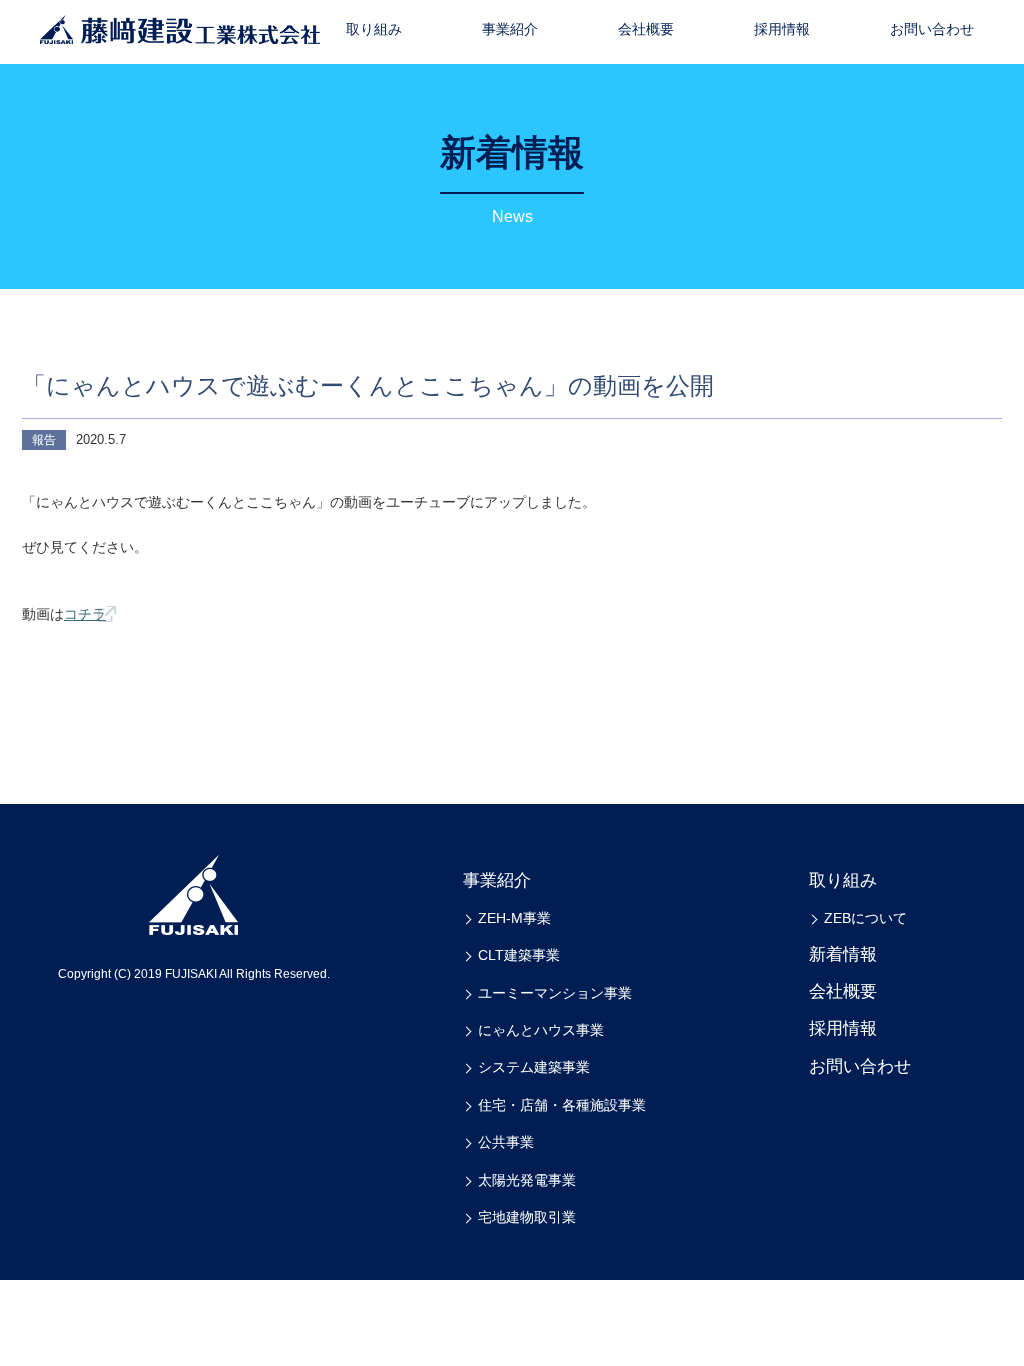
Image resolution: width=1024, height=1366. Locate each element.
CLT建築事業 (519, 955)
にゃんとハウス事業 (541, 1030)
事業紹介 (510, 29)
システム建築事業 (534, 1067)
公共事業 (506, 1142)
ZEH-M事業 (514, 918)
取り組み (374, 29)
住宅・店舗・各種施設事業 (562, 1105)
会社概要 (646, 29)
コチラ (85, 614)
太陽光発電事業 (527, 1180)
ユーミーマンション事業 (555, 993)
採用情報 (782, 29)
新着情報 (843, 954)
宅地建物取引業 (527, 1217)
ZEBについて (865, 918)
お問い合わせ (932, 29)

--------

PROBLEM TO SOLVE
Beginning with the line that contains "ZEH-M事業 (514, 918)", output each line of the listing above through the last one, exactly and with nothing added.

ANSWER TO THIS EXERCISE
ZEH-M事業 (514, 918)
取り組み (374, 29)
住宅・店舗・各種施設事業 (562, 1105)
会社概要 (646, 29)
コチラ (85, 614)
太陽光発電事業 (527, 1180)
ユーミーマンション事業 (555, 993)
採用情報 (782, 29)
新着情報 (843, 954)
宅地建物取引業 (527, 1217)
ZEBについて (865, 918)
お問い合わせ (932, 29)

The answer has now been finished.